• Fragmento del documento:
────────

Son manifestaciones del Presidente que están en concordancia con conocidos dichos de la ministra Patricia Bullrich y que tienen el inocultable propósito de legitimar el accionar de las fuerzas de seguridad más allá de las atribuciones y los límites legales. Es una forma de apelar también a resabios autoritarios presentes en la cultura argentina y que afloran peligrosamente en la cotidianeidad.
Detallemos breves historias que se agregan a las muchas ya difundidas a pesar del silenciamiento mediático y que sumadas pueden dar cuenta de la dimensión de lo que estamos señalando.

────────

• Datos proporcionados:
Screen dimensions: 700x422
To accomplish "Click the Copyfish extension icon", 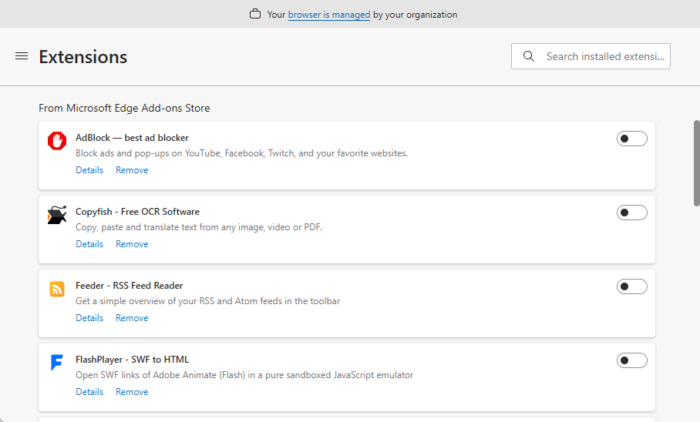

────────

• Por hacer:
1 – Imprime la parte del fragmento que comienza en "Son manifestaciones del" y termina en "que estamos señalando.".
2 – Según el fragmento, ¿con los dichos de qué ministra concuerdan las manifestaciones del Presidente?
Para resolver lo que se pide, apóyate únicamente en el fragmento.

• Respuestas:
1 –
Son manifestaciones del Presidente que están en concordancia con conocidos dichos de la ministra Patricia Bullrich y que tienen el inocultable propósito de legitimar el accionar de las fuerzas de seguridad más allá de las atribuciones y los límites legales. Es una forma de apelar también a resabios autoritarios presentes en la cultura argentina y que afloran peligrosamente en la cotidianeidad.
Detallemos breves historias que se agregan a las muchas ya difundidas a pesar del silenciamiento mediático y que sumadas pueden dar cuenta de la dimensión de lo que estamos señalando.

2 – Con los de la ministra Patricia Bullrich.